(Reuters) -U.S. President Donald Trump on Thursday said he has told the Commerce Department to create a new Census that excludes undocumented migrants, revisiting a push from his first term that was later rejected by the courts and reversed by his successor.
Trump announced his fresh attack on the Census in an early-morning post on Truth Social, saying the population count should be “based on modern day facts and figures” and results of the 2024 presidential election.
“People who are in our Country illegally will not be counted in the census,” he said.
Trump has long railed against the inclusion of undocumented migrants in the Census, which is used to determine congressional apportionment, and signed a similar memorandum in the final year of his first term in office.
That measure was later challenged legally, with courts ruling that only Congress holds authority to define who is counted.

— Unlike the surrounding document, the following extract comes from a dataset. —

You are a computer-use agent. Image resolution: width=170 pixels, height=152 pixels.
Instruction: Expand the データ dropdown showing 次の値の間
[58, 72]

Former President Joe Biden reversed Trump’s exclusion policy with an executive order upon taking office in 2021.
The latest push comes amid a nationwide campaign by the Trump administration to arrest migrants who are in the country illegally and to deport millions of people, actions that have prompted dozens of lawsuits.
The initiative is hurting Trump’s approval rating, a recent Reuters/Ipsos poll found. It showed that the heavy-handed tactics used – including workplace raids often by masked government agents – had taken Trump’s public approval rating on immigration to 41%, the lowest since his return to office.